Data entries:

-- Opening Marker --

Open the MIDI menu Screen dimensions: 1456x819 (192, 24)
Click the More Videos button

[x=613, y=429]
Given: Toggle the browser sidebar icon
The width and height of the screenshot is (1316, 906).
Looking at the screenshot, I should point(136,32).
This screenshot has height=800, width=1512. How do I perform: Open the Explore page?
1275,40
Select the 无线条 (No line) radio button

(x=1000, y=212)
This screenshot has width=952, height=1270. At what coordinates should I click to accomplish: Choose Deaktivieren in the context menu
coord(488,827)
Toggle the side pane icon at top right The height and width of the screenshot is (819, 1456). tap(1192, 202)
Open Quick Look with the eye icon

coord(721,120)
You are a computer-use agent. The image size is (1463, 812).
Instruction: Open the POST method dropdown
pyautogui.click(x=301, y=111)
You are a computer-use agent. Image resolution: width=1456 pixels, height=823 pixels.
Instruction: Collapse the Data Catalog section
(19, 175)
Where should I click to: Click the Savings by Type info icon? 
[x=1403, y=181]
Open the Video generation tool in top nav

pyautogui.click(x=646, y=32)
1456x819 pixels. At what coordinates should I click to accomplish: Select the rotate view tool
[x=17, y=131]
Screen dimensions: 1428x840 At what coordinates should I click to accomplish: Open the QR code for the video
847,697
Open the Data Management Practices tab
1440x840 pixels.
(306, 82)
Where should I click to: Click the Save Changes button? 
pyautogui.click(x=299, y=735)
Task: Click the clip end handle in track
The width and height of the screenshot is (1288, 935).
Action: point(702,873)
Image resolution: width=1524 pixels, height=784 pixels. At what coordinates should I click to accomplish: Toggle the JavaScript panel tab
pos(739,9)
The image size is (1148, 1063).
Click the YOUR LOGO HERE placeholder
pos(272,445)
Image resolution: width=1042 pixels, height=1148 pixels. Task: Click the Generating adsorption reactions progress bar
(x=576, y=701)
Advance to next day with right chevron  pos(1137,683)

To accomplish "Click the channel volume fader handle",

-- Closing Marker --

* What the task asks *
Put down all the data once more, exactly as it appears above.

* Completed exercise *
Open the MIDI menu Screen dimensions: 1456x819 (192, 24)
Click the More Videos button

[x=613, y=429]
Given: Toggle the browser sidebar icon
The width and height of the screenshot is (1316, 906).
Looking at the screenshot, I should point(136,32).
This screenshot has height=800, width=1512. How do I perform: Open the Explore page?
1275,40
Select the 无线条 (No line) radio button

(x=1000, y=212)
This screenshot has width=952, height=1270. At what coordinates should I click to accomplish: Choose Deaktivieren in the context menu
coord(488,827)
Toggle the side pane icon at top right The height and width of the screenshot is (819, 1456). tap(1192, 202)
Open Quick Look with the eye icon

coord(721,120)
You are a computer-use agent. The image size is (1463, 812).
Instruction: Open the POST method dropdown
pyautogui.click(x=301, y=111)
You are a computer-use agent. Image resolution: width=1456 pixels, height=823 pixels.
Instruction: Collapse the Data Catalog section
(19, 175)
Where should I click to: Click the Savings by Type info icon? 
[x=1403, y=181]
Open the Video generation tool in top nav

pyautogui.click(x=646, y=32)
1456x819 pixels. At what coordinates should I click to accomplish: Select the rotate view tool
[x=17, y=131]
Screen dimensions: 1428x840 At what coordinates should I click to accomplish: Open the QR code for the video
847,697
Open the Data Management Practices tab
1440x840 pixels.
(306, 82)
Where should I click to: Click the Save Changes button? 
pyautogui.click(x=299, y=735)
Task: Click the clip end handle in track
The width and height of the screenshot is (1288, 935).
Action: point(702,873)
Image resolution: width=1524 pixels, height=784 pixels. At what coordinates should I click to accomplish: Toggle the JavaScript panel tab
pos(739,9)
The image size is (1148, 1063).
Click the YOUR LOGO HERE placeholder
pos(272,445)
Image resolution: width=1042 pixels, height=1148 pixels. Task: Click the Generating adsorption reactions progress bar
(x=576, y=701)
Advance to next day with right chevron  pos(1137,683)

To accomplish "Click the channel volume fader handle",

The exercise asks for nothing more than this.